*** Records supplied

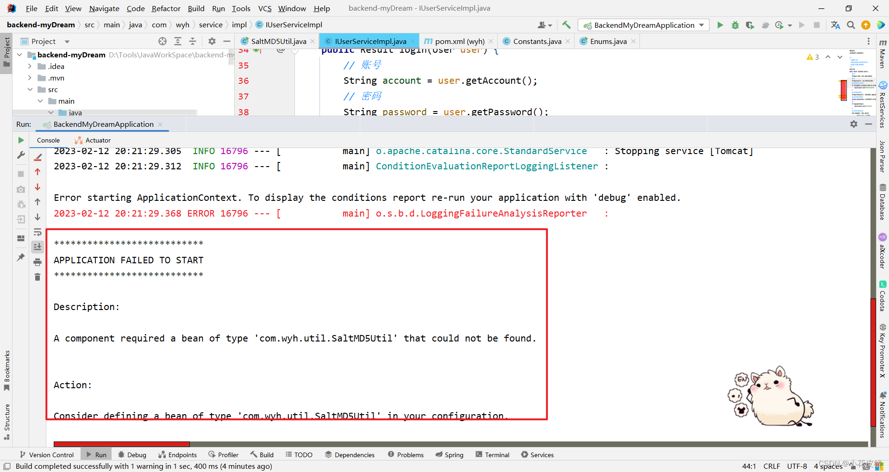Rerun the BackendMyDreamApplication run configuration

coord(20,140)
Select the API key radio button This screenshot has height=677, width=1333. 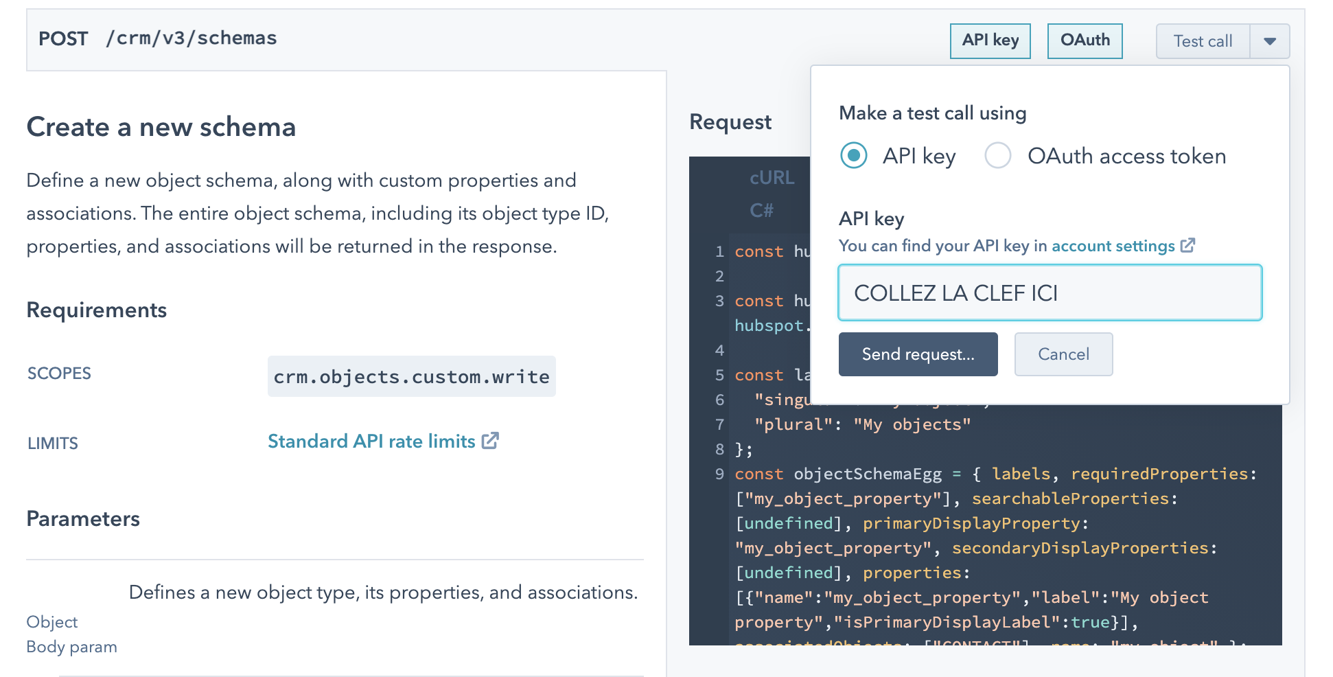click(x=853, y=156)
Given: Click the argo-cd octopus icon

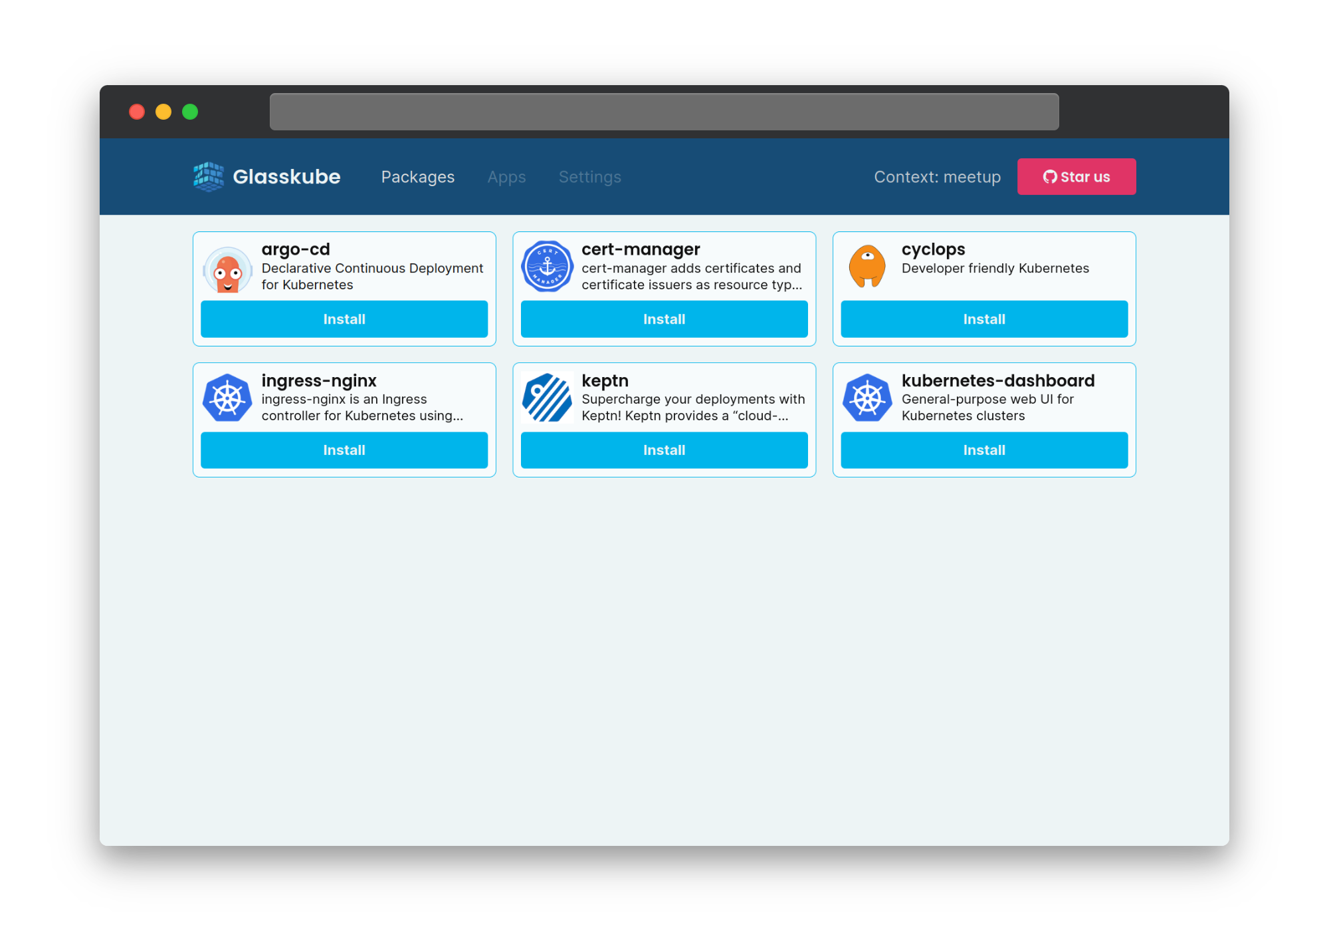Looking at the screenshot, I should tap(228, 269).
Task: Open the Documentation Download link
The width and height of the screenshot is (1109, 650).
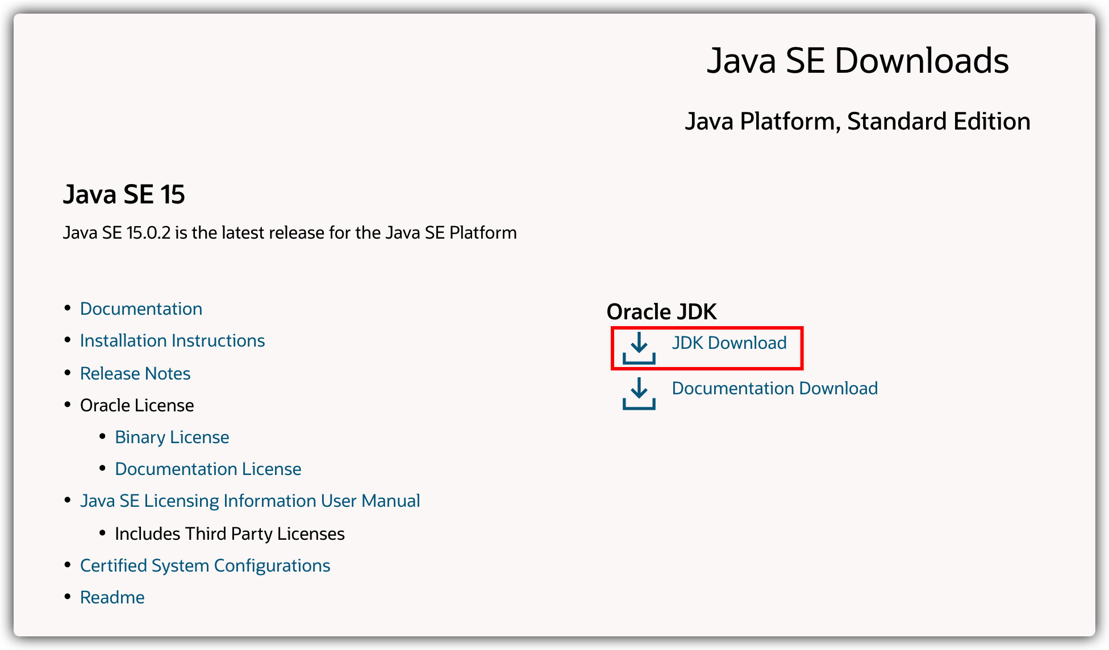Action: click(x=774, y=388)
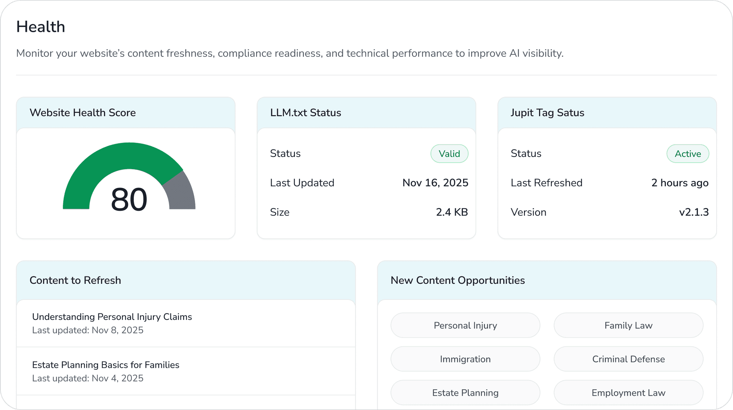Click the 80 health score number

pyautogui.click(x=129, y=199)
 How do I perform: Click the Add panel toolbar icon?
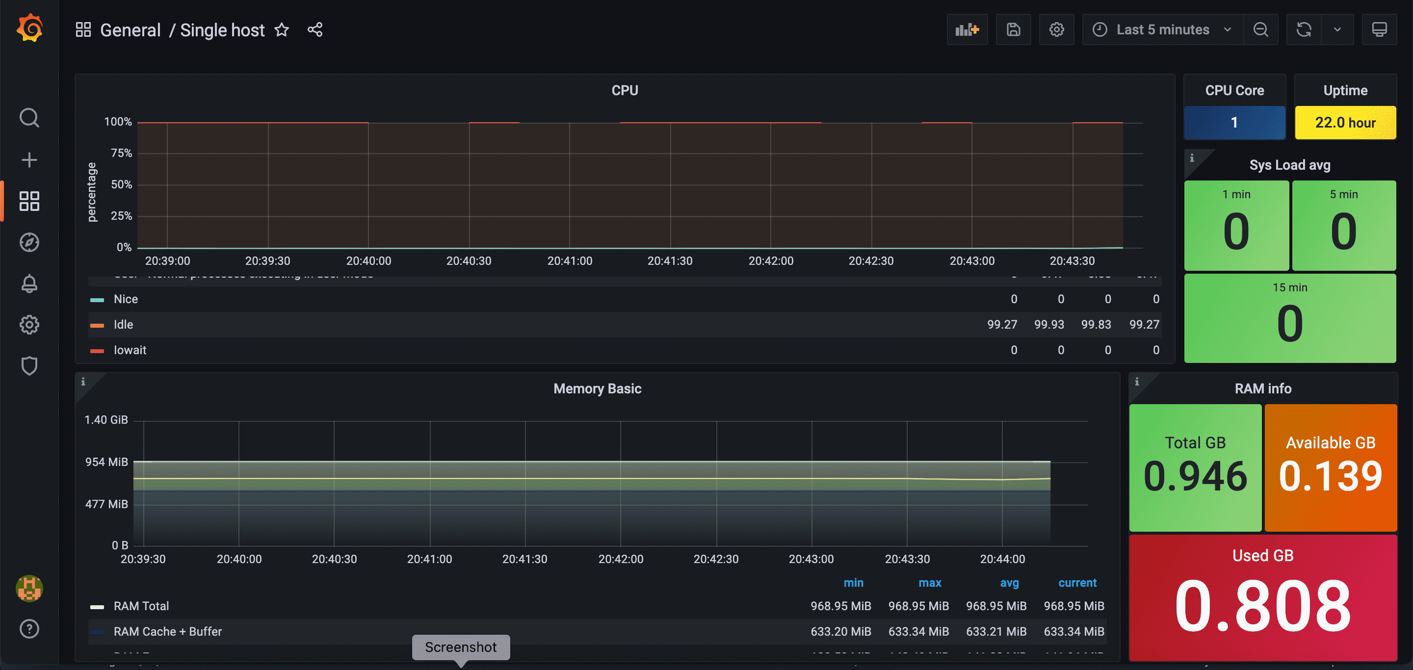pos(967,30)
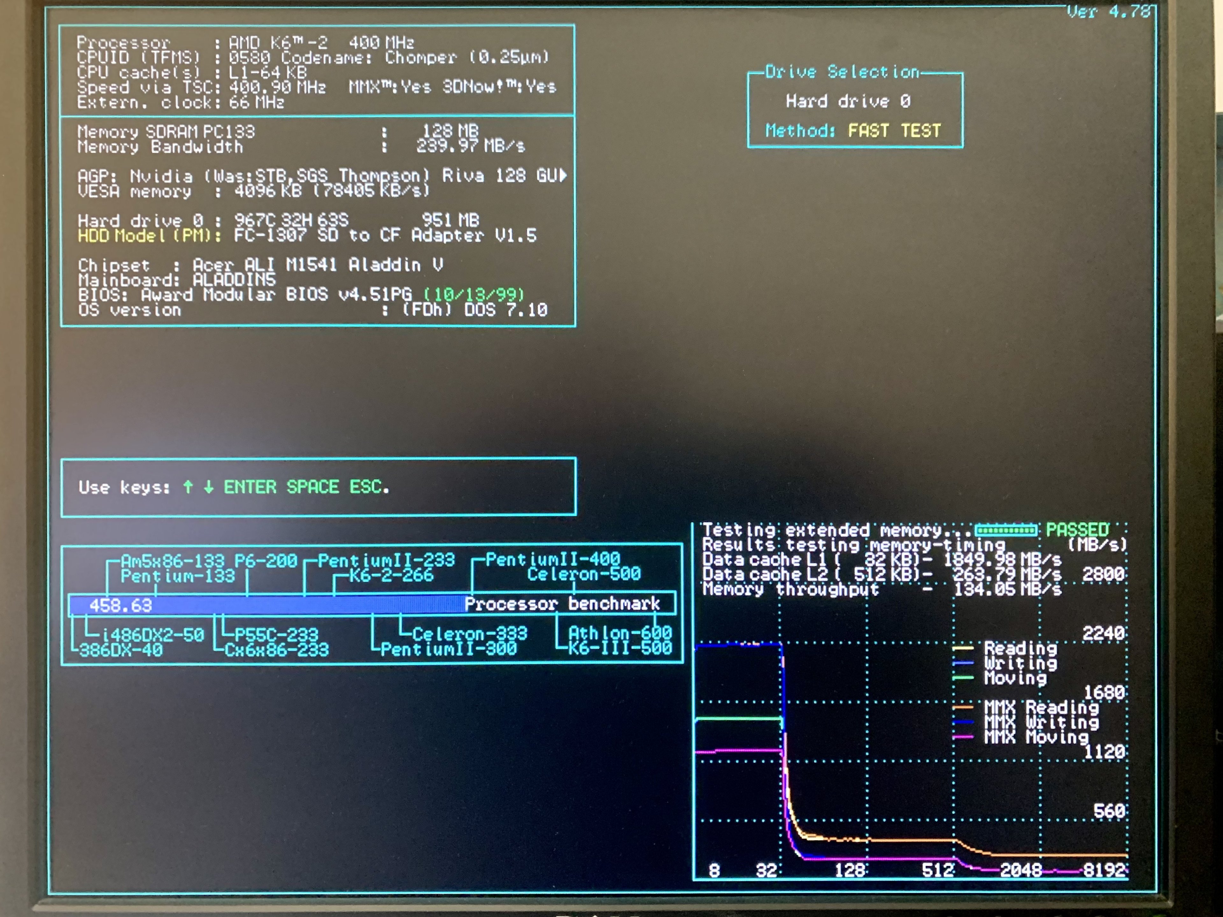Click the HDD Model (PM) yellow label
Viewport: 1223px width, 917px height.
point(149,236)
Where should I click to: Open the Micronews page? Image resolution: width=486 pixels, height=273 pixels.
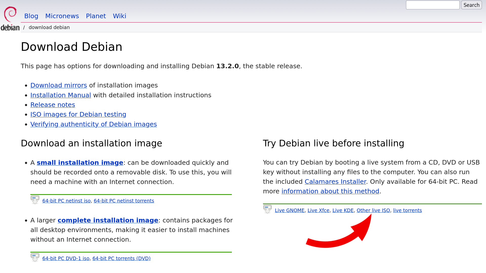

******

## To do
Take the line that contains "Task: Open the Documentation Download link" and every line after it to the end of the records above; quote them exactly, leaving out the pictures.

## Your response
Task: Open the Documentation Download link
The width and height of the screenshot is (1109, 650).
Action: click(x=774, y=388)
Click the 80 health score number

pyautogui.click(x=129, y=199)
 How do I perform: Click the Add panel toolbar icon?
pos(967,30)
Click the HDD Model (PM) yellow label
Viewport: 1223px width, 917px height.
point(149,236)
Where should I click to: Open the Micronews page? Image resolution: width=486 pixels, height=273 pixels.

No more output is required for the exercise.